Figure 5.10: Annual variation in global tropical cyclone formation, together with the average numbers forming during active and inactive periods. The data used were all named tropical cyclones for the period 1978-1985.
Good forecast practice would be to keep a log of both tropical cyclone activity, on a global basis, and also to keep in mind the current phase of the MJO. This should provide qualitative indications of the potential degree of activity over the next few weeks, and such statistics can ultimately be used to develop objective forecast techniques.
Joseph (1989), and Joseph and Liebmann (1991) have noted an inverse association between Indian monsoon rainfall and western North Pacific tropical cyclone activity. When the Indian monsoon is delayed or is in a mid-summer monsoon break period, they have observed increased numbers of tropical cyclones in the western and northern portion of the North Pacific, and these cyclones tend to follow a more poleward track. Eastern North Pacific cyclone tracks are also affected similarly. In contrast, when India has an early monsoon onset or enhanced monsoon rainfall mounts western North Pacific tropical cyclone activity is reduced, the systems tend to track more westwards, and they are confined more to the western part of the basin. An awareness of this relationship can provide forecasters with a qualitative indication of potential future cyclone frequency and track characteristics.

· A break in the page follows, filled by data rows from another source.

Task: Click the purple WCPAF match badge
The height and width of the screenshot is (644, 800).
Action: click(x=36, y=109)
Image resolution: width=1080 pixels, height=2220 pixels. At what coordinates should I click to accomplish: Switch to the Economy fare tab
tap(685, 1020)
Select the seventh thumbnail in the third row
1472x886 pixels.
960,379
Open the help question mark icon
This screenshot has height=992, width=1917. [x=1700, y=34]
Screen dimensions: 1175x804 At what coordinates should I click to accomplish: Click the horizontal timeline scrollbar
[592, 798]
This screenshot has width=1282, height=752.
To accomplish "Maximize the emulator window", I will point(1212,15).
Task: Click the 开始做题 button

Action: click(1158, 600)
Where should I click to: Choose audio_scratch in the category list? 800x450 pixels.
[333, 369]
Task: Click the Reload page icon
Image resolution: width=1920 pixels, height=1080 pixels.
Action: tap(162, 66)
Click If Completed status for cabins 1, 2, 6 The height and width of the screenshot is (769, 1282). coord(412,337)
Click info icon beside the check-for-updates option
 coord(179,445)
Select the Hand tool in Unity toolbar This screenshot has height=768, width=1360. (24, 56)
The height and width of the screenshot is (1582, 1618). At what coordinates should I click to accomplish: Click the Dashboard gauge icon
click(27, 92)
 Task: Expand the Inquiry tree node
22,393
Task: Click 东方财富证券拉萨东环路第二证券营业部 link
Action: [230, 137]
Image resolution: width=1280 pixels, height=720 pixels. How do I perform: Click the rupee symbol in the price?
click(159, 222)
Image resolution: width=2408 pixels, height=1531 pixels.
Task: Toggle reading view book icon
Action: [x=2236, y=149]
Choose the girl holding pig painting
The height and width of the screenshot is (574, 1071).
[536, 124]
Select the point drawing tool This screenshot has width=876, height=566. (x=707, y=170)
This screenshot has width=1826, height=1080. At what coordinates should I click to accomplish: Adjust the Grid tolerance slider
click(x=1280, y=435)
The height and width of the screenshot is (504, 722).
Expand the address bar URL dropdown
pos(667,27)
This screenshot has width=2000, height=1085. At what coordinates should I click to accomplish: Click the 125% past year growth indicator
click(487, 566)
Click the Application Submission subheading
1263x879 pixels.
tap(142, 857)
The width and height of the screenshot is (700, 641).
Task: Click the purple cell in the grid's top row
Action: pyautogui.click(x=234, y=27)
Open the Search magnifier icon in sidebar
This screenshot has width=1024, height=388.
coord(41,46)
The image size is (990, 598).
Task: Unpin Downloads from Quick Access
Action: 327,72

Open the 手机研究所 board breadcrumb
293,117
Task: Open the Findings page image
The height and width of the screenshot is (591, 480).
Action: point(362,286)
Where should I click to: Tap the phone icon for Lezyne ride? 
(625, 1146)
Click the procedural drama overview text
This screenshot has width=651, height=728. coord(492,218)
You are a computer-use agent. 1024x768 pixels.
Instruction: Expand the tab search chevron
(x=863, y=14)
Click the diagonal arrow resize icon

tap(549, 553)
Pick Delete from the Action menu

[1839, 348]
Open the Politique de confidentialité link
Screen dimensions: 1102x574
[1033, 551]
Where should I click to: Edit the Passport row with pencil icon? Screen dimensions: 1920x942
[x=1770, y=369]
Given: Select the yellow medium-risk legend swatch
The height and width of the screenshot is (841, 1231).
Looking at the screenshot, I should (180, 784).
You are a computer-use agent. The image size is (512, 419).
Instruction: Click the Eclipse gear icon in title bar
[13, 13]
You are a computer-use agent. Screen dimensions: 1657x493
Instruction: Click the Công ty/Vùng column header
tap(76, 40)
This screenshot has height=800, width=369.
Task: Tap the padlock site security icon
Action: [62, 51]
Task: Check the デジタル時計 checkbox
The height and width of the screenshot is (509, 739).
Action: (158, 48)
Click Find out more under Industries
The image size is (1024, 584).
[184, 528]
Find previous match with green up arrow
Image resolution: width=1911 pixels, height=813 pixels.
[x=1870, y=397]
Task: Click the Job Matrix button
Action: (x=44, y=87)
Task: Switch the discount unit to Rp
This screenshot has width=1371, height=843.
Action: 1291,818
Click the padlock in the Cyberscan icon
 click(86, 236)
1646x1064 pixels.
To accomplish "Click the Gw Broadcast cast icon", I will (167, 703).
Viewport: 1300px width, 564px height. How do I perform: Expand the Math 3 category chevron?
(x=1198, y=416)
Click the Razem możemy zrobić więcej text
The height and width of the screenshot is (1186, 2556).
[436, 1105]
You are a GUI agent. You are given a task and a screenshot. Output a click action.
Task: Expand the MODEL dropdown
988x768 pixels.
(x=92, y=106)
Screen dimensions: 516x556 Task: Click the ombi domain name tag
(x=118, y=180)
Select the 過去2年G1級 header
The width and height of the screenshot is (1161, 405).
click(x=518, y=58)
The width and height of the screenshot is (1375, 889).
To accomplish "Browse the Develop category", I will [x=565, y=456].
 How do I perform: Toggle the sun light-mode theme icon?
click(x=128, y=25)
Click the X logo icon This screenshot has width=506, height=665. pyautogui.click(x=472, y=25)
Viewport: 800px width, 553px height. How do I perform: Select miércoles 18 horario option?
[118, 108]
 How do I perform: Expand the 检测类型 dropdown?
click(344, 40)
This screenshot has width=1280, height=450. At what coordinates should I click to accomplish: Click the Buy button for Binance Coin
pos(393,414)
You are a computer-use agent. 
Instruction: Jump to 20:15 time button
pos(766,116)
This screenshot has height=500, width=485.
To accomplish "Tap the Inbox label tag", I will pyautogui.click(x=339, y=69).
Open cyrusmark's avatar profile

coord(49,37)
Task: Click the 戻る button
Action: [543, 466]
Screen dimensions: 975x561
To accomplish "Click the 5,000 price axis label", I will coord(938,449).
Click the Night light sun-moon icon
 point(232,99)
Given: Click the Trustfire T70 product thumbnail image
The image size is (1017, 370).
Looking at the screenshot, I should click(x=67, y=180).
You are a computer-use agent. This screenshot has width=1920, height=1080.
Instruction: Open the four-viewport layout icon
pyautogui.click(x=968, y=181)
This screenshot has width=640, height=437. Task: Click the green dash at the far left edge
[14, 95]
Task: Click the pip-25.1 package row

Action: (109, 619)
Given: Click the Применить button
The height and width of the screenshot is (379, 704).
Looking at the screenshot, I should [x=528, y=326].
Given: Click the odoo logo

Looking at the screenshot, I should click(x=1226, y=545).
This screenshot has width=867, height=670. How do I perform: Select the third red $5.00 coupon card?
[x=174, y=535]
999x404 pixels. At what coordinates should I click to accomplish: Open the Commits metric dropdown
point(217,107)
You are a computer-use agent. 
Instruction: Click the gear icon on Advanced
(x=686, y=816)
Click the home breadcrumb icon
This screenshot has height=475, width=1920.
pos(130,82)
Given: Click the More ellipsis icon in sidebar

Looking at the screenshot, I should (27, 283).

Recent research by Harr and Elsberry (1991) and by Chan (1991) is showing the benefits of using EOF (Empirical Orthogonal Function) analysis of upper level winds at various pressure levels and of SST in specifying cyclone activity from 1-4 weeks into the future. Their techniques also provides an indication of the likely tracks of future cyclones. Large-scale flow patterns in the tropics often persist for periods of a week to a month. Such EOF analyses, which can be routinely made at numerical analyses centres, appear to offer promise for the development of new intra-seasonal forecast schemes. Additional implementation and testing is required, however.